L'Elysée dans le marécage des Farc

Réservé aux abonnés

Publié le 06/12/2007 à 1h54

«L'accord humanitaire» attendra. Malgré l'appel à la négociation du gouvernement colombien, mardi, aux Forces armées révolutionnaires de Colombie (Farc, marxiste), les discussions pour la libération des 45 prisonniers des guérilleros (dont la Franco-colombienne Ingrid Betancourt) piétinent toujours.
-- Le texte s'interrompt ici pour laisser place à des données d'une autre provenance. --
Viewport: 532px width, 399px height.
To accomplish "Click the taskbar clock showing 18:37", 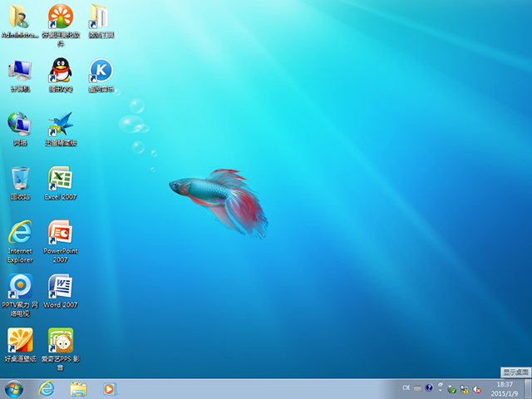I will coord(505,388).
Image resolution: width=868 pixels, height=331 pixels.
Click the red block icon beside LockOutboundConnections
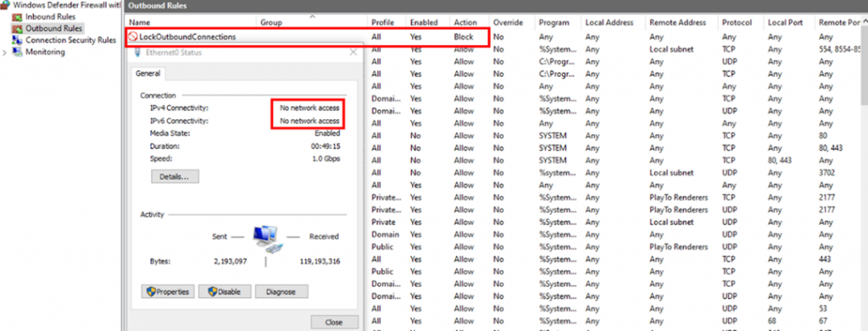[133, 37]
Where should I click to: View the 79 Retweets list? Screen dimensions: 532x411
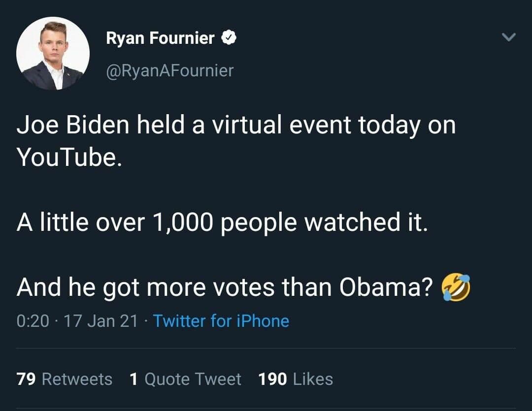(x=65, y=379)
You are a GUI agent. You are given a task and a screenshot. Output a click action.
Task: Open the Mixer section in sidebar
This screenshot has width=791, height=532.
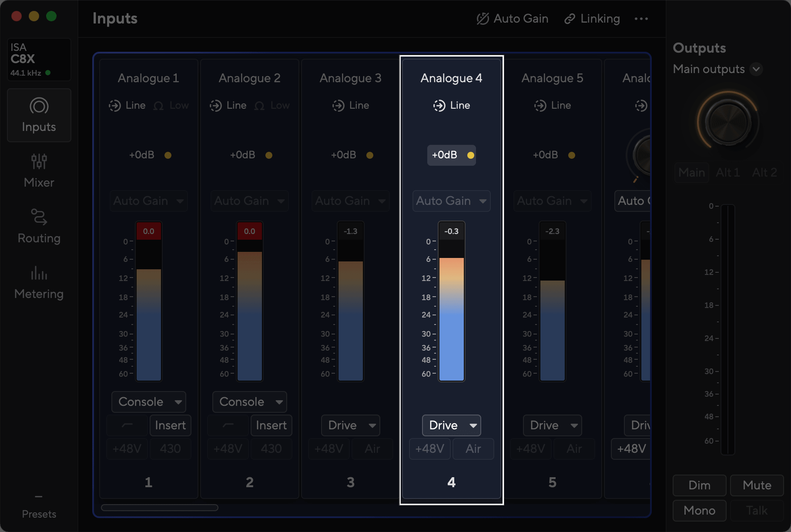(x=39, y=171)
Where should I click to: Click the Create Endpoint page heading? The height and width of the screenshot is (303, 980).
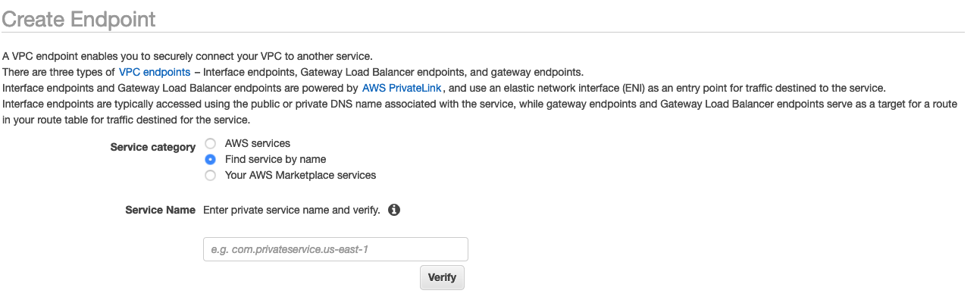click(79, 19)
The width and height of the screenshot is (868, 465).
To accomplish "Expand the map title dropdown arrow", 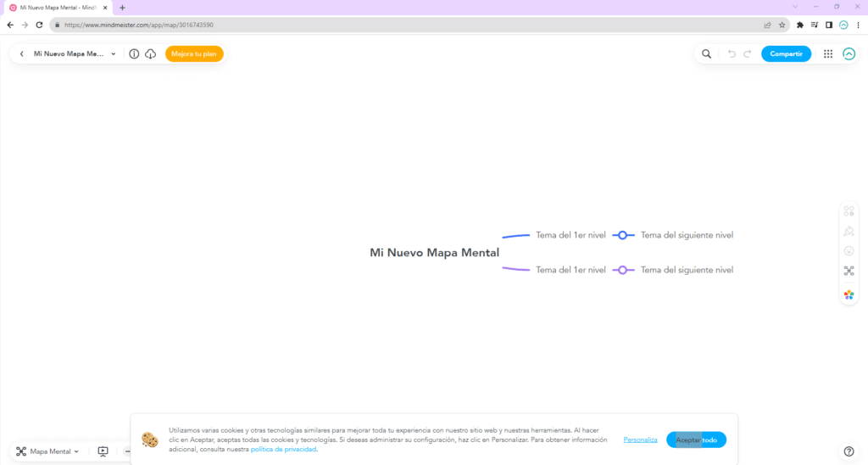I will pyautogui.click(x=114, y=54).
Les «preuves de vie» exhibées la semaine dernière par les responsables colombiens avaient suscité quelques espoirs mais la fin de la médiation du président vénézuélien, Hugo Chávez, décrétée par Bogotá, tout comme la récupération musclée - arrestation des guérilleros qui la détenaient - de la cassette montrant Betancourt et ses codétenus ne facilitent pas le dialogue. L'intransigeance des deux parties quant aux modalités de l'échange des 42 otages «politiques» et de 3 Américains collaborateurs du département d'Etat contre 500 guérilleros reste par ailleurs inchangée.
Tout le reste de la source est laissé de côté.